日本サッカー協会(JFA)では9月1日(火)から30日(水)の1カ月間をリスペクト・フェアプレー強化月間とし、「JFAリスペクト・フェアプレーデイズ2026」を開催しています。ここでは、SAMURAI BLUE(日本代表)が出場したFIFAワールドカップ2026にスポットを当て、本大会を取材したライターの佐藤景氏にリスペクトに関する特別コラムを執筆いただきました。
JFAリスペクト・フェアプレーデイズ2026の各地での取り組みについてはこちら
グループステージ初戦のオランダ戦直後、公式会見場で印象的な出来事があった。一通りの質疑応答が終わり、FIFAスタッフから終了を告げられたとき、森保一監督は「ちょっといいですか」と断りを入れると、会見に参加していたオランダメディアに向かって静かに語り始めた。
「私自身が日本代表選手になった当時の監督は、オランダ人のハンス・オフトさんでした。私を含め、日本の指導者は、彼からとても大きな影響を受けました。また、ビム・ヤンセンさんにはサンフレッチェ広島で監督として指導していただきました。ご家族にお話をうかがい、彼が眠るフェイエノールト(オランダ)のクラブハウスで遺影に手を合わせました。これまでオランダの多くの指導者や選手が、日本サッカーのレベルアップに貢献してくださいました。あらためて感謝を申し上げたいと思います」
森保監督自身、現役時代にオフト氏から日本代表として組織的な守備とプロ意識をたたき込まれ、サンフレッチェ広島ではヤンセン氏から戦術的な指導を受けた経緯がある。その教えは、選手としての森保監督を育み、現在の指導者像の根幹を形づくった。日本サッカー史を切り拓いてきた先達への感謝は、指揮官個人の原点への思いとも重なる。会見場にいたオランダメディアはこの突然の謝意について、「モリヤスが見せたサプライズ」「日本人には『オン(恩)』という美しい心がある」と感銘をもって報じ、指揮官の誠実な姿勢を称賛した。

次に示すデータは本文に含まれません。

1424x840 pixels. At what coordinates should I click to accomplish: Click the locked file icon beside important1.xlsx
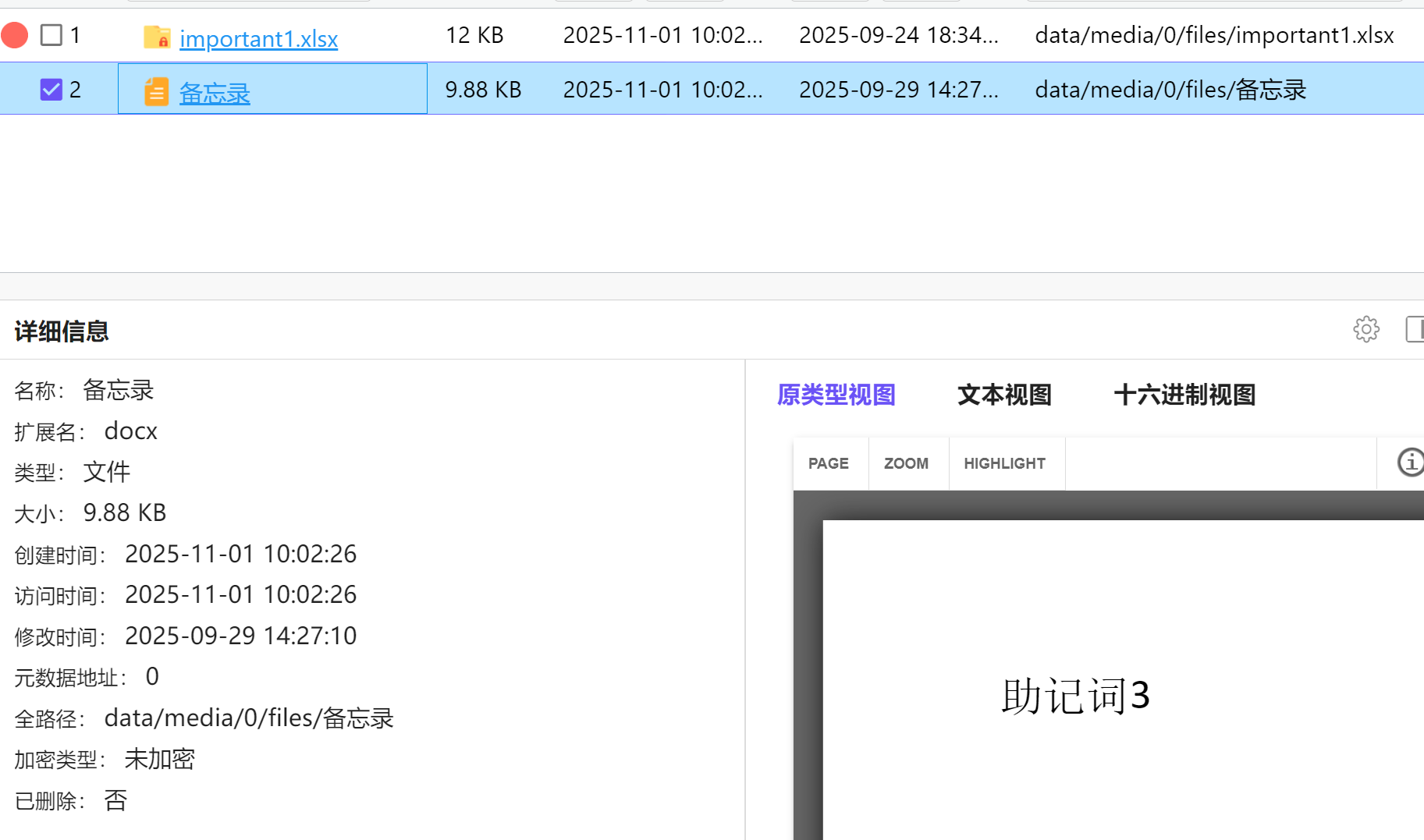(157, 37)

公式会見の場でオランダサッカーへの感謝を口にした森保監督
ノックアウトステージのラウンド32で激突することになったブラジルとの試合前にも、森保監督は日本サッカーに貢献した先達に再び敬意を示している。
「(日本代表監督の)先輩であるジーコさんには、お会いした際にいつも『頑張れ』と温かい声をかけてもらっています。そして自分が現役時代、(日本代表で)ファルカンさんからは戦術面だけでなく、一人一人が高い技術をもった『強い個』でなければいけないということを教わりました。私が今の日本代表選手たちに強い個を磨くように伝えているのは、当時の学びからつながっていることです」
日本サッカーが世界との差に苦しんでいた時代、ブラジルからもたらされた戦術眼や技術的アプローチ、そしてピッチ上で戦う個の尊厳は、脈々と現在の代表チームへ受け継がれている。森保監督の振る舞いは、単なる社交辞令ではない。現在の日本代表がどのような歴史の積み重ねの上に立っているかを深く認識し、感謝の思いを形にしたものだった。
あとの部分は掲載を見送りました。